¾ lb boneless Best Choice Skinless Chicken Breast cut into 1 ½ to 2” cubes.

18 medium Best Choice Shrimp, shelled and deveined (½ to ¾ lb)

½ cup Best Choice Olive Oil

½ cup prepared mango chutney, chopped if coarse

½ cup Best Choice Teriyaki Sauce

2 tbsp Best Choice Balsamic Vinegar

18 large bamboo or metal skewers (about 12” long)

1 medium yellow onion cut into ½ inch wedges

1 medium red onion, cut into ½ inch wedges

2 firm, ripe mangos, peeled, pitted & cut into large cubes

1 large green bell pepper, halved, trimmed, seeded and cubed

Best Choice Nonstick Cooking Spray

Ginger Mango Dipping Sauce (recipe below)



Place chicken and shrimp in shallow glass pan or large re-sealable plastic bag. For marinade, combine oil, chutney, teriyaki sauce and vinegar in a small bowl with a lid. Pour half of marinade mixture over chicken and shrimp. Cover or seal and marinate in refrigerator at least 3 hours, preferably overnight. Cover and refrigerate remaining marinade for basting.

If using bamboo skewers, soak in water at least one hour before using.

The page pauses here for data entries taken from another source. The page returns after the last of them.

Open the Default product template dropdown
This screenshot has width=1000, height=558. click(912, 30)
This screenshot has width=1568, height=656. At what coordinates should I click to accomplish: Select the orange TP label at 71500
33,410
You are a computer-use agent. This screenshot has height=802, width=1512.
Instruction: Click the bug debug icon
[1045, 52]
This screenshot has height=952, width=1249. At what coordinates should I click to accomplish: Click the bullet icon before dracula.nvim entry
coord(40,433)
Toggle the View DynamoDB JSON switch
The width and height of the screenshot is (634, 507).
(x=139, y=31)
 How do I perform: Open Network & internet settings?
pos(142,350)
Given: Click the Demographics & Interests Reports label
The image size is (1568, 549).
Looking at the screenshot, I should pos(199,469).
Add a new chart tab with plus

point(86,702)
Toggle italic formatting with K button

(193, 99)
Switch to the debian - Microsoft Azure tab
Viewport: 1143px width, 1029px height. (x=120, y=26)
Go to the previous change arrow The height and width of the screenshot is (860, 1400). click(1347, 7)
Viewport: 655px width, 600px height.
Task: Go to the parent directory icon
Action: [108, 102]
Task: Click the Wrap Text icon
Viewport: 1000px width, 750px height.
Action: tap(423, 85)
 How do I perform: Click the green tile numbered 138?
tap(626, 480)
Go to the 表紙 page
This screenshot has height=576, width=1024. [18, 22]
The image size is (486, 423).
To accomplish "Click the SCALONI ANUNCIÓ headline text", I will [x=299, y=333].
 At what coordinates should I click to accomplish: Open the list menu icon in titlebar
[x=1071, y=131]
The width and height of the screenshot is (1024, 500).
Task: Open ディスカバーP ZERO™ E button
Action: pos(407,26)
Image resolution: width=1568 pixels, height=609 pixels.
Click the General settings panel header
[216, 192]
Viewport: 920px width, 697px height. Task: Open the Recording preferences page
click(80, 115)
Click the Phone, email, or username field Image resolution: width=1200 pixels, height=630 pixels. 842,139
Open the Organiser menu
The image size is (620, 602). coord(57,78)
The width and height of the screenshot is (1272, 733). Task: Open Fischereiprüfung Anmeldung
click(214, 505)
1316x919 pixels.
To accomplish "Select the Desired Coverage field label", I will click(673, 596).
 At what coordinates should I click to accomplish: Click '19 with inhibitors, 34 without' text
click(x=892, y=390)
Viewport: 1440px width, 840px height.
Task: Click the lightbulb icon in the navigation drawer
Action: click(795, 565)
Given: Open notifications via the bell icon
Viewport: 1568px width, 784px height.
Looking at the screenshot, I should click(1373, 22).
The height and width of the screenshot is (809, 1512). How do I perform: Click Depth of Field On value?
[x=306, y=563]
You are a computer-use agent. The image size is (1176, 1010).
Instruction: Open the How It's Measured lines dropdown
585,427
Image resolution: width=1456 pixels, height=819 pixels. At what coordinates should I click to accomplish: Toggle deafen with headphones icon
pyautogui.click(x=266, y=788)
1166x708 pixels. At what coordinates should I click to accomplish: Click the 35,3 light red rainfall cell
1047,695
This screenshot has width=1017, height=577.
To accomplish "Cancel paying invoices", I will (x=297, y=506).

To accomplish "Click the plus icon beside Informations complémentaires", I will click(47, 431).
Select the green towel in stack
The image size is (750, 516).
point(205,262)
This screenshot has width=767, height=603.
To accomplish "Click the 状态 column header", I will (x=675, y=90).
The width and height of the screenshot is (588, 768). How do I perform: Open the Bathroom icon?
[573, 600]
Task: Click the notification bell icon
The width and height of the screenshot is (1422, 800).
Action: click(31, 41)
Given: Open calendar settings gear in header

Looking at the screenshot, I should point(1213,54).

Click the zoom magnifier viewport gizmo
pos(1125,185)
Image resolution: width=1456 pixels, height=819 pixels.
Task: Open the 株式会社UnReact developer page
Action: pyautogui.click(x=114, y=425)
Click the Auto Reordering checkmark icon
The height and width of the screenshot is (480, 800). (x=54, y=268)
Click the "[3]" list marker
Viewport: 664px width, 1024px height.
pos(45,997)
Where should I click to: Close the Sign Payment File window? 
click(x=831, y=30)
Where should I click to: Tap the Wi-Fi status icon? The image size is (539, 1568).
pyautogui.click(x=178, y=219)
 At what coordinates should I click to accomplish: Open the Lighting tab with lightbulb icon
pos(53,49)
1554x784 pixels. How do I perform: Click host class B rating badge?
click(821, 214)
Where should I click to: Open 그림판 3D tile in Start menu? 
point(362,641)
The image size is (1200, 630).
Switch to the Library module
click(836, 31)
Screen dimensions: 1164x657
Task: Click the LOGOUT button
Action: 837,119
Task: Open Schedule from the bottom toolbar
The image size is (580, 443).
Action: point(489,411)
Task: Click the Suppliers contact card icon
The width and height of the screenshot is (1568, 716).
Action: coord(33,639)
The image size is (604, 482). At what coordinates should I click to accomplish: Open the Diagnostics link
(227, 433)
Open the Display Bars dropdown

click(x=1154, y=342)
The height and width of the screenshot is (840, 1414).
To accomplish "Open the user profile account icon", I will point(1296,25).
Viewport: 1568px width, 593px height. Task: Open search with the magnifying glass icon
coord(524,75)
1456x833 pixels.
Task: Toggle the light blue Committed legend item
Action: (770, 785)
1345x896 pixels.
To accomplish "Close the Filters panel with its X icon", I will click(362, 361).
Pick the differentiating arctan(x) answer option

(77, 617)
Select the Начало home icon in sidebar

To prepare kabobs: drain and discard marinade from meat. Thread chicken, yellow and red onion, mango, green pepper, and shrimp alternately onto skewers. Be sure to keep enough room at one end of each skewer for a “handle.”

Coat grill grate with nonstick cooking spray. Place skewers over medium coals, and grill for 12-15 minutes or until meat is done and vegetables are tender. Brush often with reserved marinade and turn skewers until cooked through. If needed, use spatula to gently loosen skewers before turning as they may stick.

Arrange skewers on a platter and serve with Ginger Mango Dipping Sauce.


Ginger Mango Dipping Sauce:

1 mango, halved, pitted & scooped out of skin (about 1 cup)

¼ cup Best Choice Orange Juice Concentrate

2 tsp grated fresh ginger root (or ½ tsp ground ginger)

Combine ingredients in electric blender and puree until smooth.